Curators of the exhibition entitled, “Those Who Take Care of Us,” are Barbara Höffer and Lusin Reinsch.
The exhibition, which unfolds in thirteen interconnected rooms, displays many new creations of the prize-winning artist and is her most comprehensive show thus far. It is organized in three themes, Resonances, Memory, and Care.
The first features music, that of the kanun, presented through installations, videos, and the instrument itself to be seen and heard, not only in the Armenian context but internationally. It is as if the kanun, itself, migrates and spreads its melodies. Enormous hanging collages composed of personal items, photographs, and traditional textiles recall personal and collective past experiences, expulsion from the homeland, migration, loss, and new interrelationships.
“Memory”
Der Meguerditchian explores the opposing and complementary themes of past and present, personal family histories, customs, and languages. The assembly of artistic creations embraces a network of “generations, cultures, and lifestyles, suggesting a global responsibility – a connection that extends far beyond the visible,” as the exhibition catalogue describes it.

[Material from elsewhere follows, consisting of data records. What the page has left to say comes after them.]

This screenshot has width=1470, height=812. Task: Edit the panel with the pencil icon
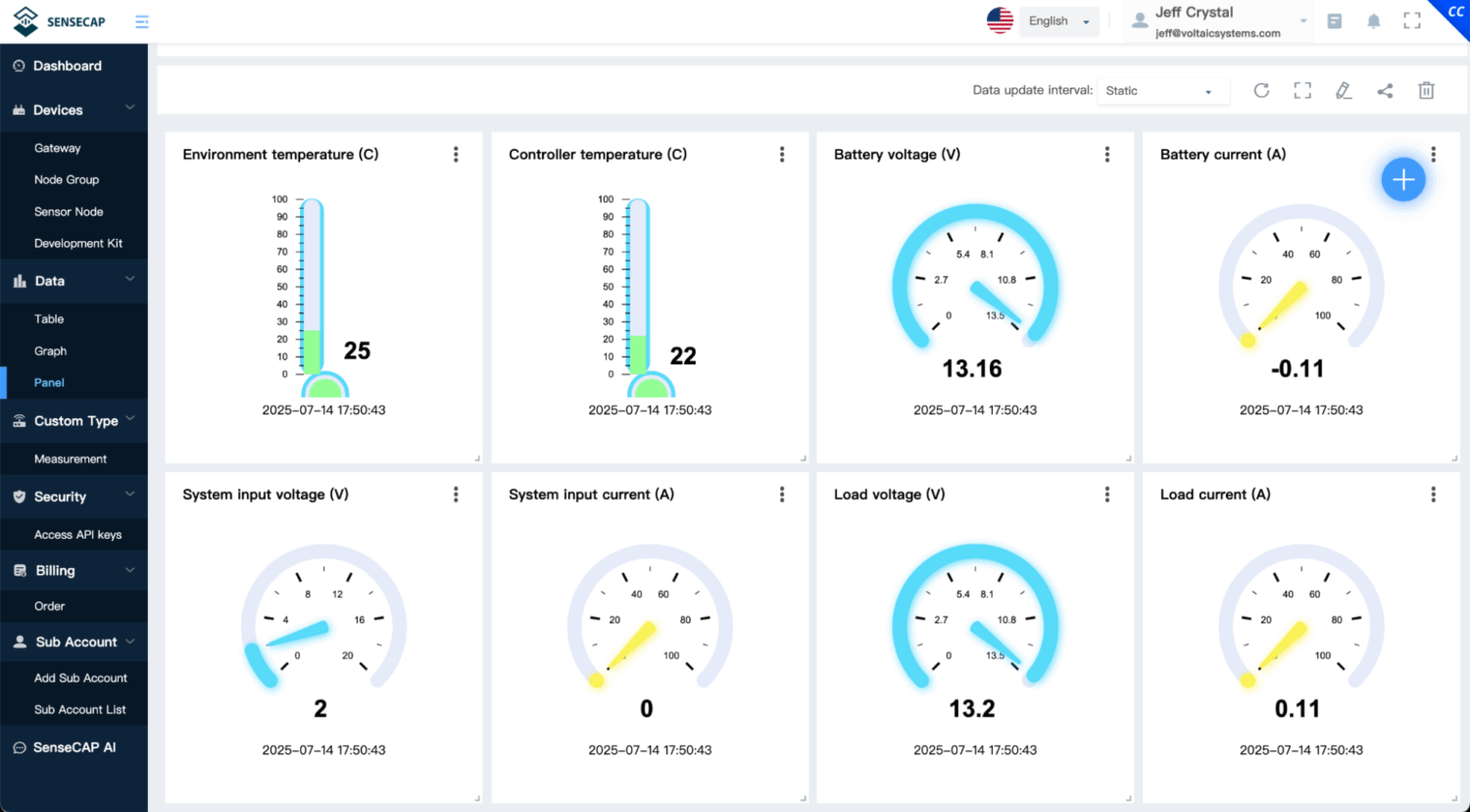(x=1344, y=90)
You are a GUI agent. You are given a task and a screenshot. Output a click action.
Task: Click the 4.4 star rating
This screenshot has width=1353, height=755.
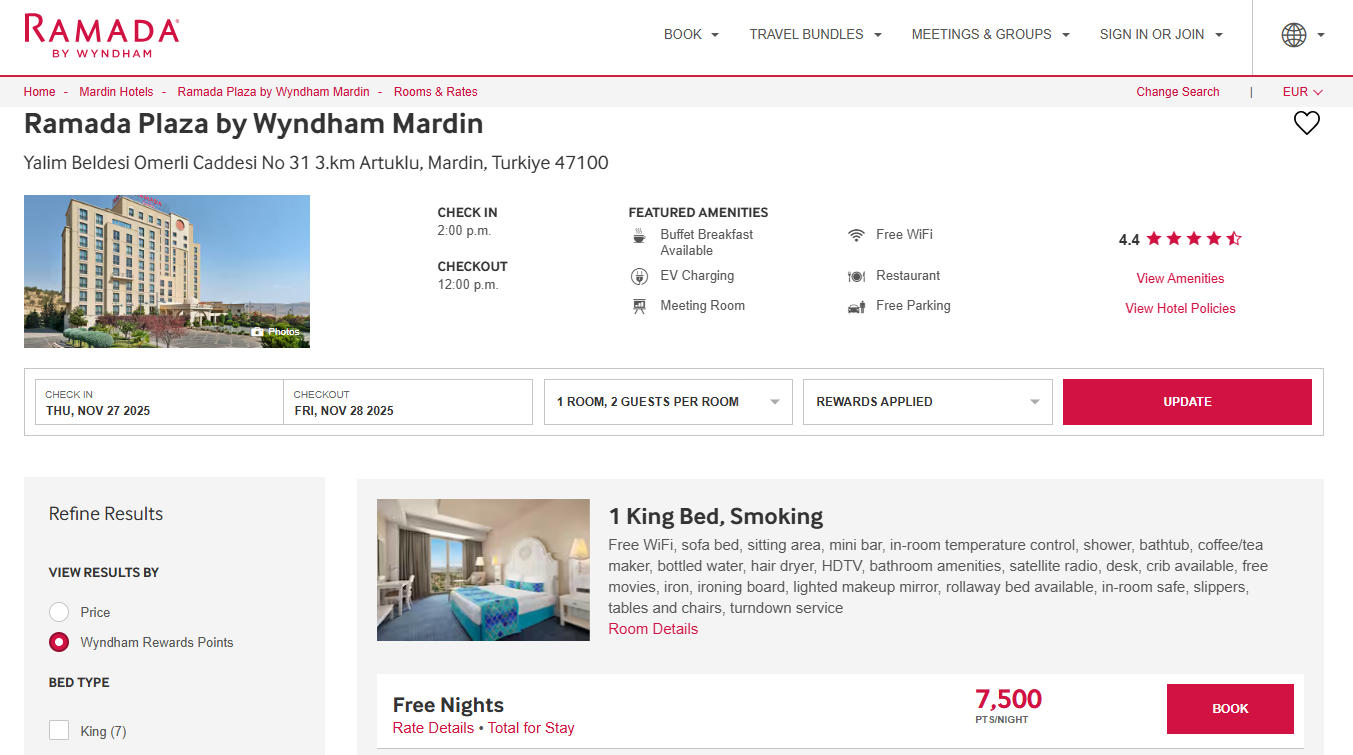pyautogui.click(x=1180, y=239)
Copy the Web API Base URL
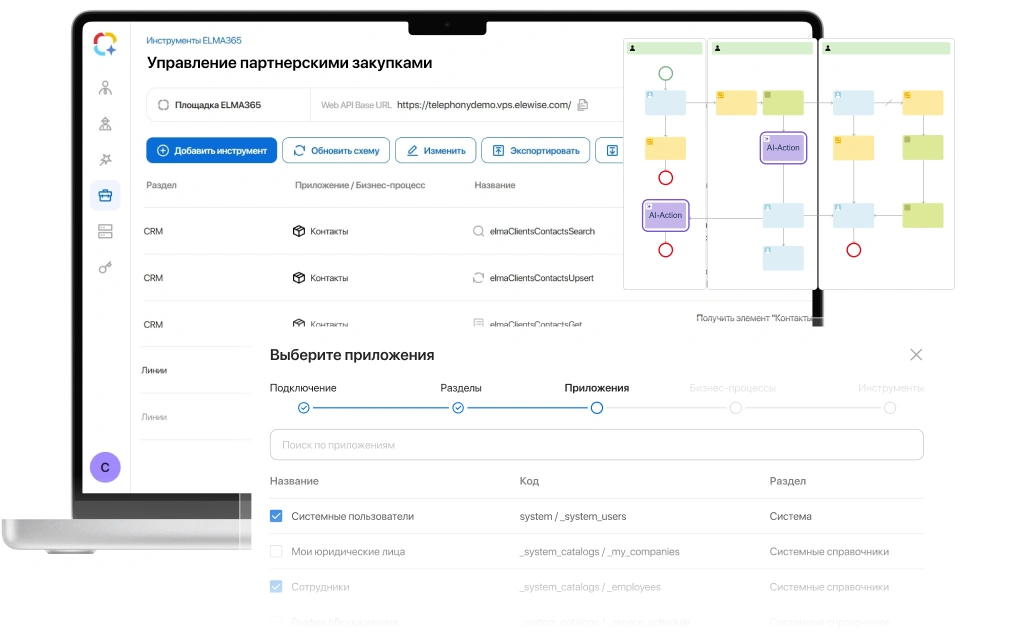Viewport: 1020px width, 639px height. [x=583, y=105]
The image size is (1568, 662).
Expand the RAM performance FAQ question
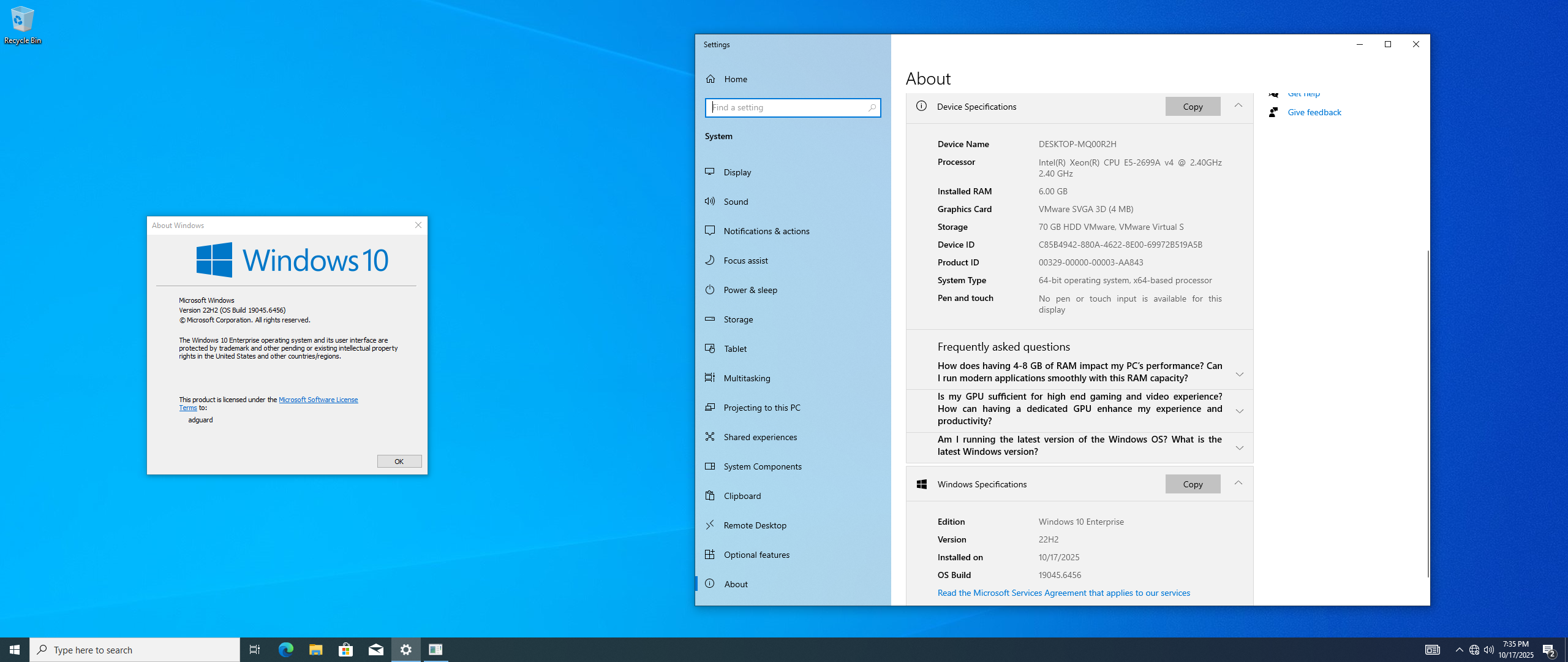coord(1239,375)
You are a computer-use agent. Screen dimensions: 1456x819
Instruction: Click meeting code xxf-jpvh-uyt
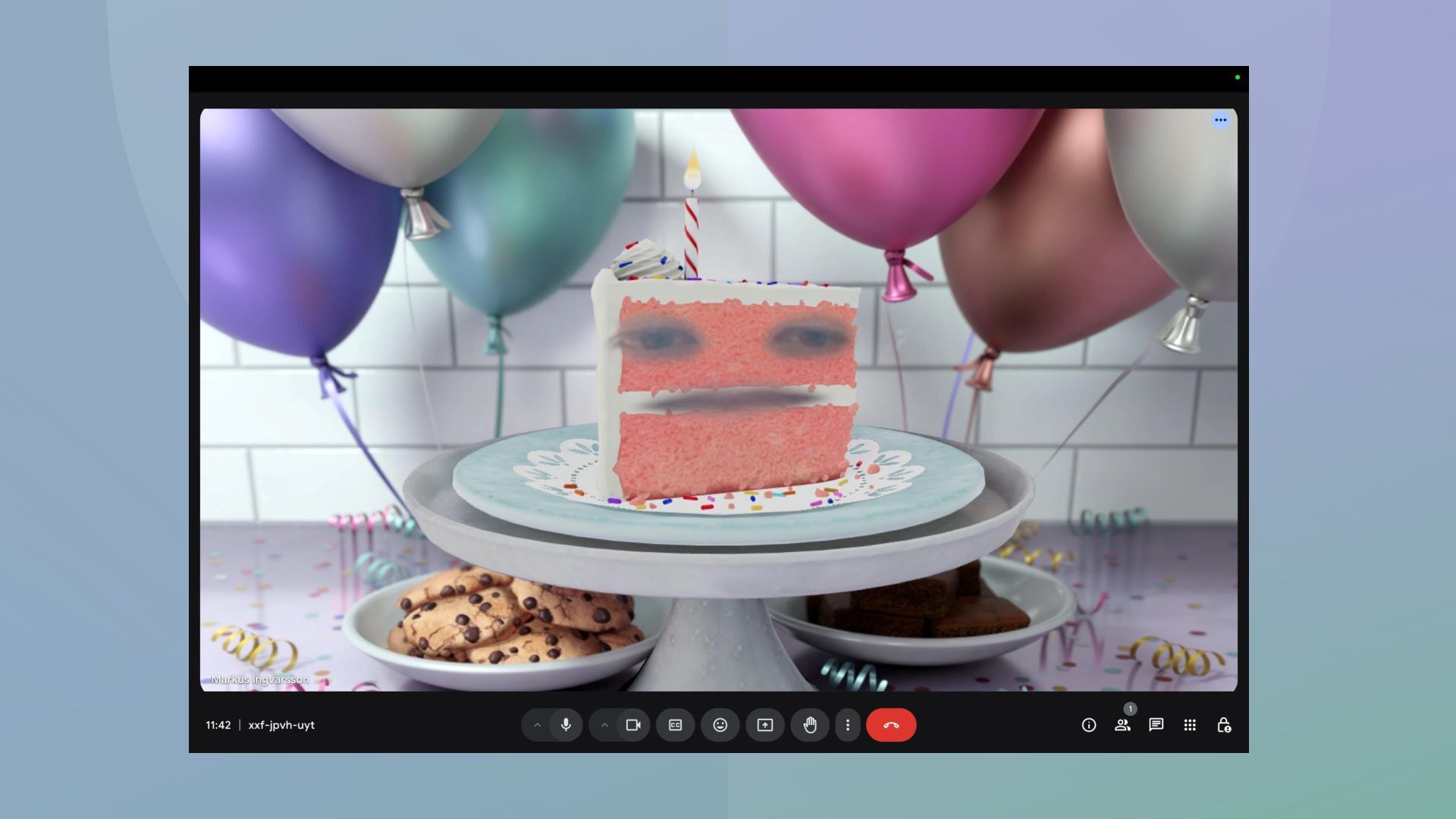pyautogui.click(x=281, y=725)
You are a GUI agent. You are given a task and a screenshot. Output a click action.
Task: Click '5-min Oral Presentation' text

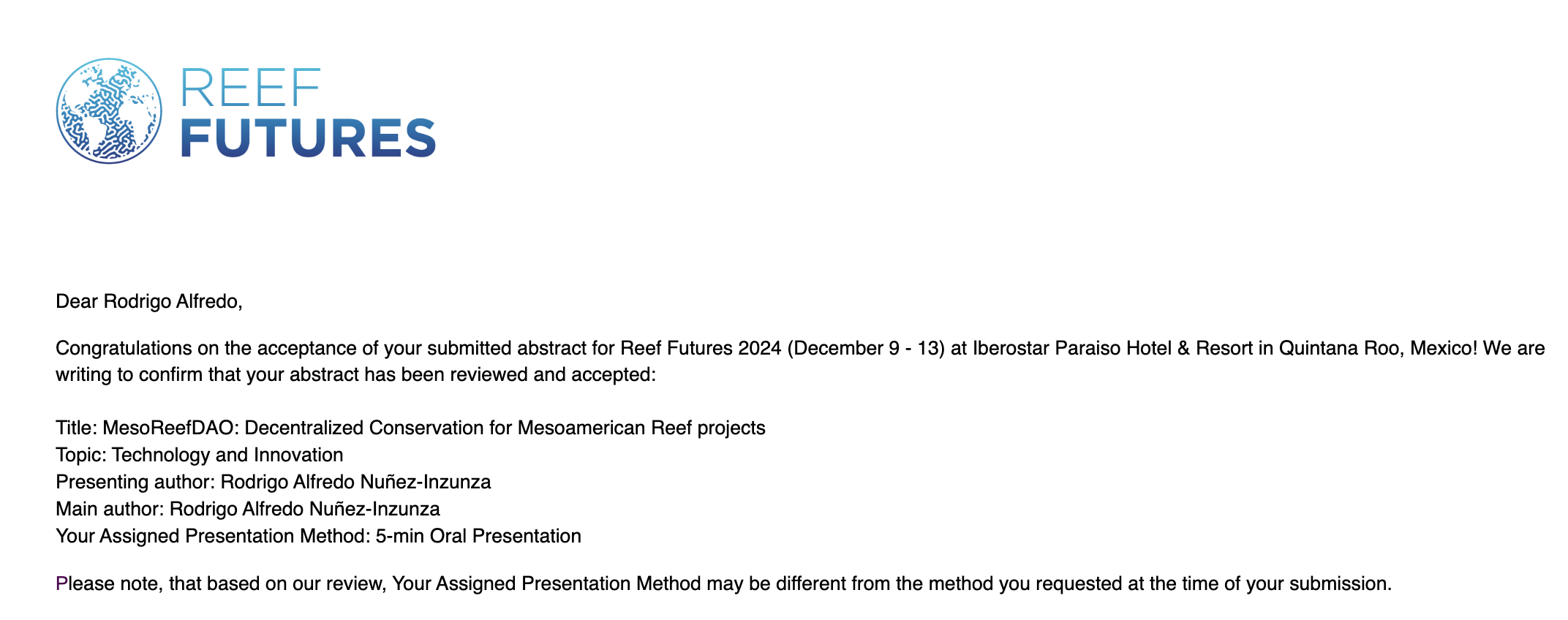(x=478, y=536)
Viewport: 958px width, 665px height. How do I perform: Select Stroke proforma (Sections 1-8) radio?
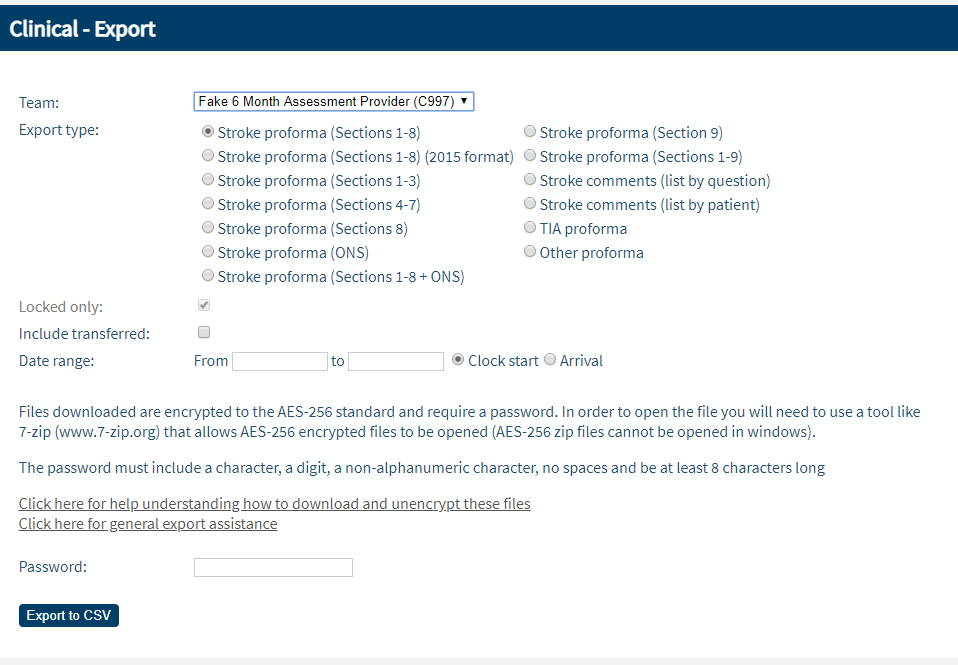208,132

This thematic space recalls the remarkable achievements of the Houshamadyan project, for which Der Meguerditchian has served as artistic director since 2010. The project (www.houshamadyan.org) is dedicated to documenting Armenian life before the genocide, by assembling photographs, archives, written records, and artefacts preserved by descendants to reconstruct what life was like in Kharpert or Trabzon, Arapgir or Diarbekir: what did the homes and churches look like, how did the people live, what occupations and pass-times did they have, what did the local dress look like, the dances, the food? It is a project that continues the process of remembering, in which individual family documents contribute to remodeling the vast mosaic of Armenian economic, religious, and cultural life in the Ottoman Empire.
One can clearly see how Der Meguerditchian’s experience with Houshamadyan is interwoven in her activity as an artist. This is evident also in the second theme, Memory, which highlights cultural identity and the “texture of identity” as expressed in works composed of photographs, and objects. Photographs taken by the artist show us Beirut and Aleppo, Hiroshima and Berlin, cities that have lived through past catastrophes, and are reliving them in the present. Berlin, which has known destruction and reconstruction, is also a city of migrants, among them, the artist herself.
Der Merguerditschian’s compositions seem to juxtapose the contrasting realities while at the same time encouraging their coexistence. To overcome the otherness in a society transformed by migration requires empathy, human warmth, and compassion.
“Resonances”
Thus, the importance of the third theme, Care. Here, the person-to-person relationship comes to the fore, again depicted in traditional as well as contemporary forms. We see a video of two women, one combing the other’s long silken hair. We see heavy “Healing Coats” which offer protection and strength. Although the Armenian historical experience provides the impetus and material for Der Meguerditchian’s works in this exhibition, one cannot escape the relevance it has on our current world. In a period in which many governments and their frightened people are responding increasingly with fear to the continuing flows of migrants, and migrants who are desperately seeking to escape war, starvation, and genocide are met with closed borders, armed police, and internment camps, the human message that Der Meguerditchian is transmitting through art is worthy of note and praise.